No había una carpeta con todo listo. Si querías escribir, sacabas el diskette del procesador de textos; si querías jugar, otro distinto. Por eso, cada diskette se guardaba como un tesoro: primero en su funda de papel, luego en la cajita de cartón donde venía de fábrica. Los más ordenados especialmente en oficinas o ejecutivos con escritorios impecables los acomodaban en estuches de plástico con divisiones, casi como si fueran joyas o fichas de colección.

Para los estudiantes, eso era un lujo inalcanzable. Muchos los apilábamos en sobres rotulados, cajitas de zapatos o incluso entre las páginas de un libro grueso, rezando para que no se doblaran, no se rayaran… y, sobre todo, para que la computadora los leyera a la primera.

El día que llegó el Virus Jerusalem

Fue en esa época cuando llegó el Virus Jerusalem, uno de los primeros virus realmente dañinos que se propagaron en computadoras personales. A diferencia de los anteriores que solo causaban molestias, Jerusalem infectaba archivos ejecutables (.EXE y .COM), haciendo que los programas se volvieran más pesados y, con el tiempo, dejaran de funcionar.

Más adelante apareció su variante, Jerusalem.B, conocida popularmente como “Viernes 13”. Esta versión se activaba precisamente en esa fecha del calendario y, además de infectar los archivos .EXE y .COM, eliminaba los programas que el usuario ejecutaba desde su diskette, así que te podías despedir de ellos.
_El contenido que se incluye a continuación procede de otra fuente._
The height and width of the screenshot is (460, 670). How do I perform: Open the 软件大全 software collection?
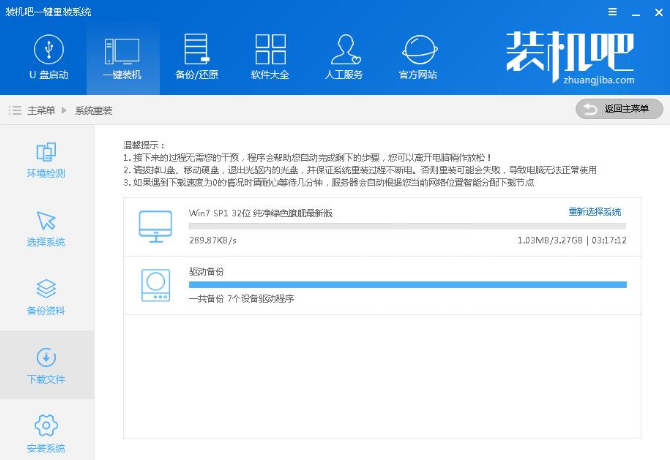pos(270,57)
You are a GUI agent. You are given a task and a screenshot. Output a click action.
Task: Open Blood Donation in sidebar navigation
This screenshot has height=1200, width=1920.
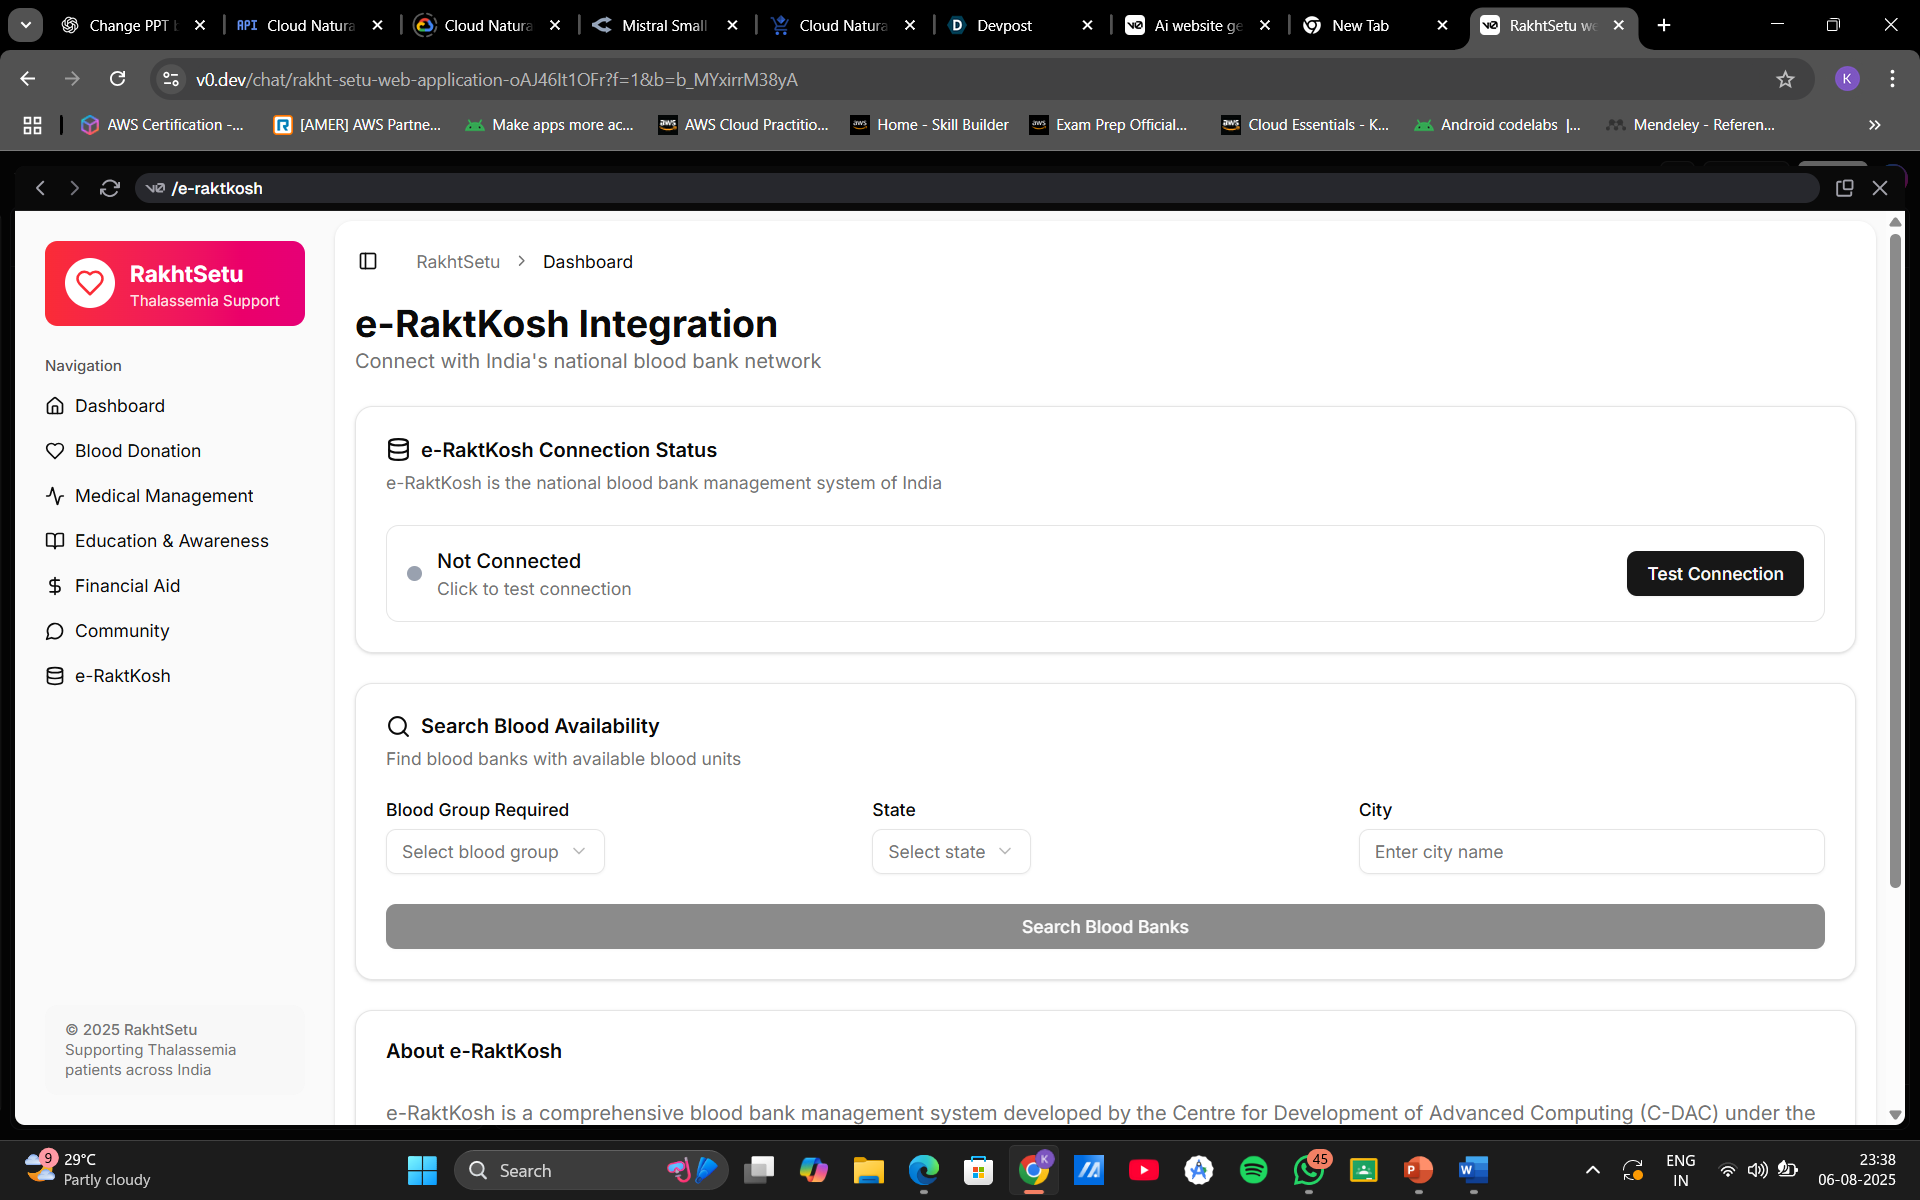(x=137, y=451)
En mi escuela lo vivimos de primera mano. Un día, al intentar iniciar las computadoras, el sistema simplemente no respondía. Los diskettes estaban “muertos”. Durante semanas, el taller de cómputo quedó inactivo mientras los técnicos sin antivirus, sin internet y con más paciencia que herramientas trataban de recuperar los equipos.
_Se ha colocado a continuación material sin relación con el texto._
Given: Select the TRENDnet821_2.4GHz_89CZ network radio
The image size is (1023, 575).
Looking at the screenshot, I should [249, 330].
Una lección que sigue vigente

Aquel virus, nacido probablemente como una broma universitaria en Jerusalén, mostró por primera vez el poder real del software destructivo. Nos enseñó que los virus no solo eran líneas de código: podían alterar rutinas, borrar trabajo y frenar el aprendizaje o la productividad de todo un entorno.

Recordar esos tiempos no es solo nostalgia. Es entender que cada avance en tecnología trae consigo nuevos riesgos —y que aprender del pasado sigue siendo clave para defendernos en el presente.

El Virus Jerusalem marcó un antes y un después. Para muchos de nosotros fue la primera vez que comprendimos, aunque no lo supiéramos entonces, que la seguridad informática sería parte esencial del futuro.